Reviewed by Benjamin Brewer, University of Toronto
‘In the saving and punishing quotation, language proves itself as the matrix of justice [Mater der Gerechtigkeit]. It calls up the word by its name, breaks it destructively out of its context, but precisely thereby calls it back to its origin’
-Benjamin, ‘Karl Kraus’[1]
Pablo Oyarzún’s Doing Justice is a deceptively simple little book. It is, on one level, an introduction to the thought of Walter Benjamin. Each of its three chapters introduces the reader to a key essay or group of essays in Benjamin’s corpus. As a reader and expositor of Benjamin, Oyarzún displays a rare subtlety without ever letting the writing become dry or pedantic. (Indeed, Oyarzún’s elegant Spanish has always been a distinguishing feature of his writing, though this elegance is captured unevenly in the translation). The true achievement here is that, rather than offering commentaries or systematic readings, Oyarzún rigorously and meticulously opens up Benjamin’s thinking for further reading.

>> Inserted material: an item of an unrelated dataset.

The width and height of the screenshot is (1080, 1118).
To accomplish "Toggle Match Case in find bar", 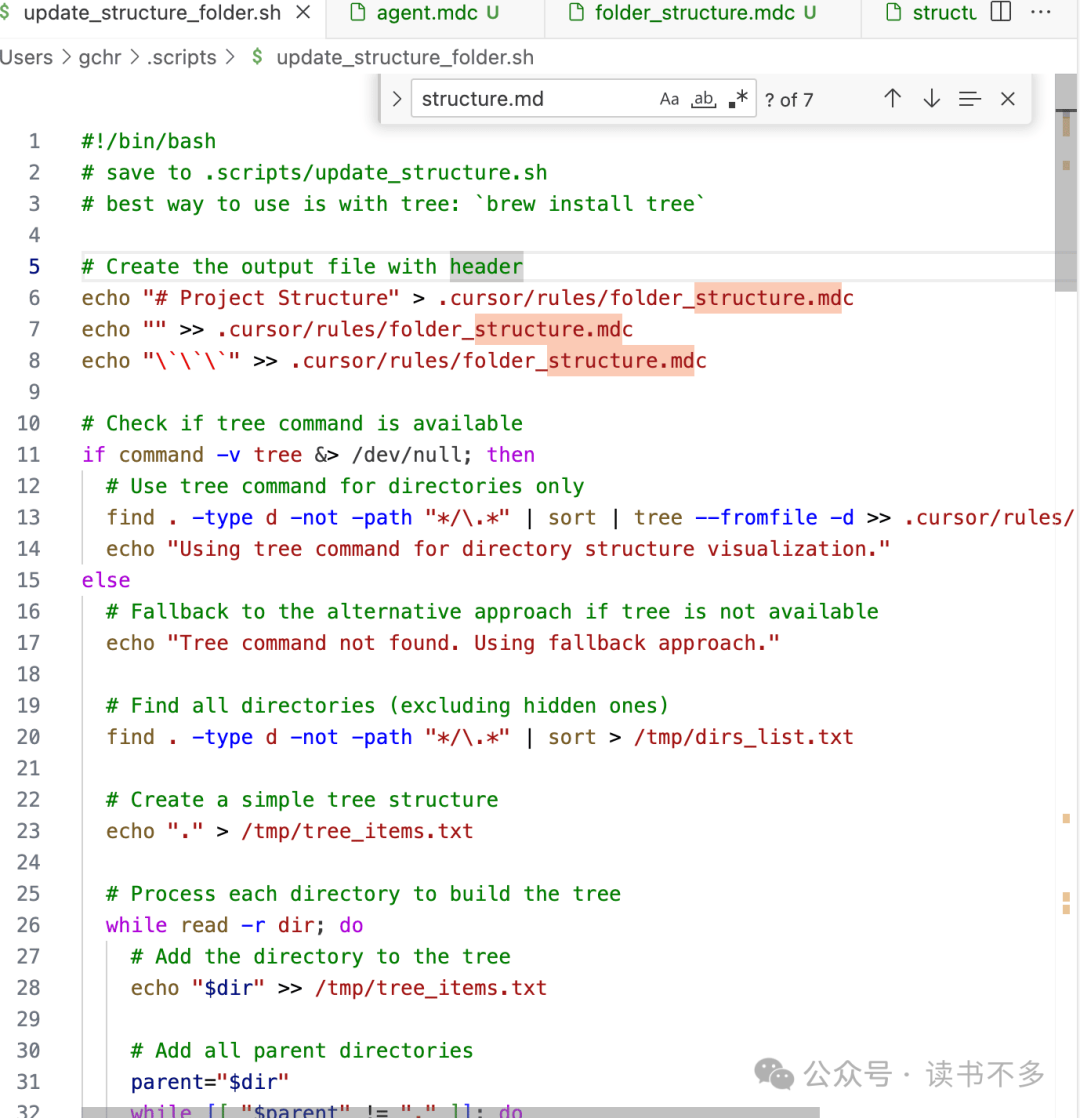I will (669, 99).
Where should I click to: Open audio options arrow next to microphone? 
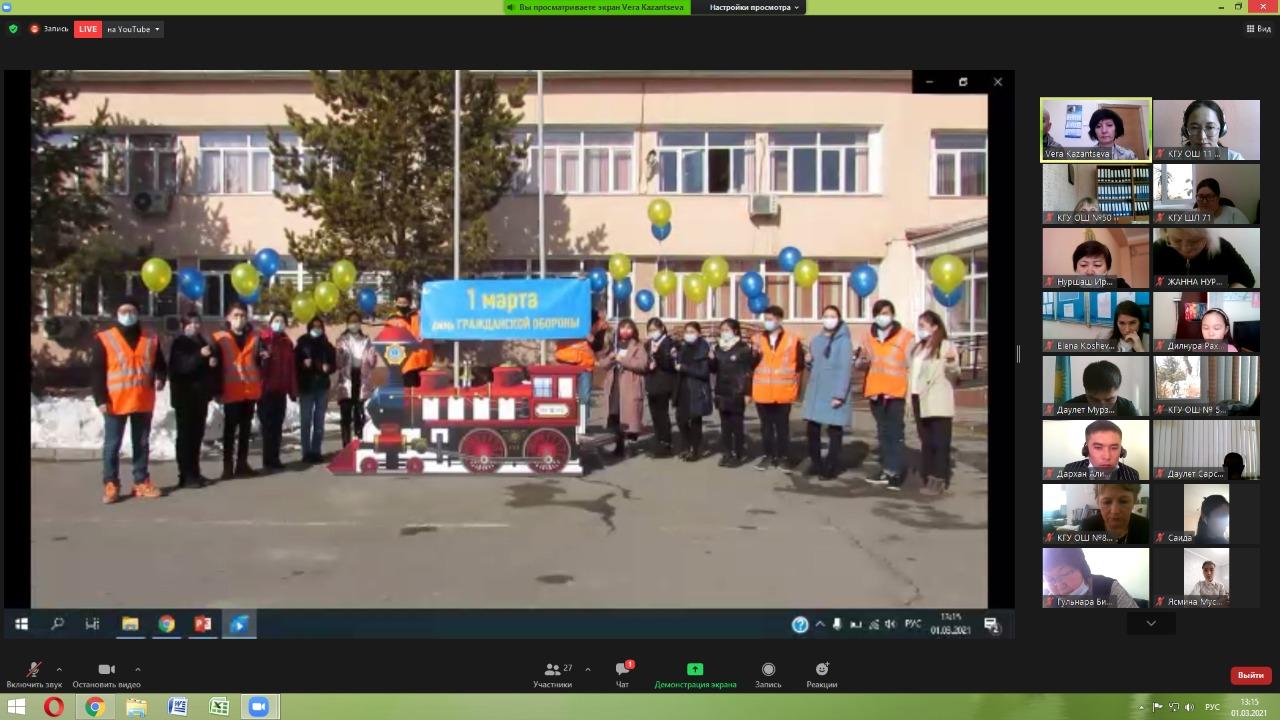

It would be a mistake, however, to take Doing Justice as simply an introduction to Benjamin’s thinking or a collection of exegetical essays. As Jacques Lezra’s introduction and Oyarzún’s prologue show, at the heart of the book is an insistent examination of the entanglement of language, time, death, justice, and singularity that brings to mind Jacques Derrida’s ‘Force of Law’ and Werner Hamacher’s Sprachgerechtigkeit.[2] What do we mean when we speak of ‘doing justice’? In what tense, and through which tensions, do we say that justice is, has been, must, or will be done? Animating these questions is the recognition that, while anything but passive, justice can never be assigned completely to the agency of a subject; while constituting the very urgency of the now, justice cannot be experienced in the present; while neither the universality of law nor the most precise fidelity to the particularities of a case can guarantee justice, it demands both.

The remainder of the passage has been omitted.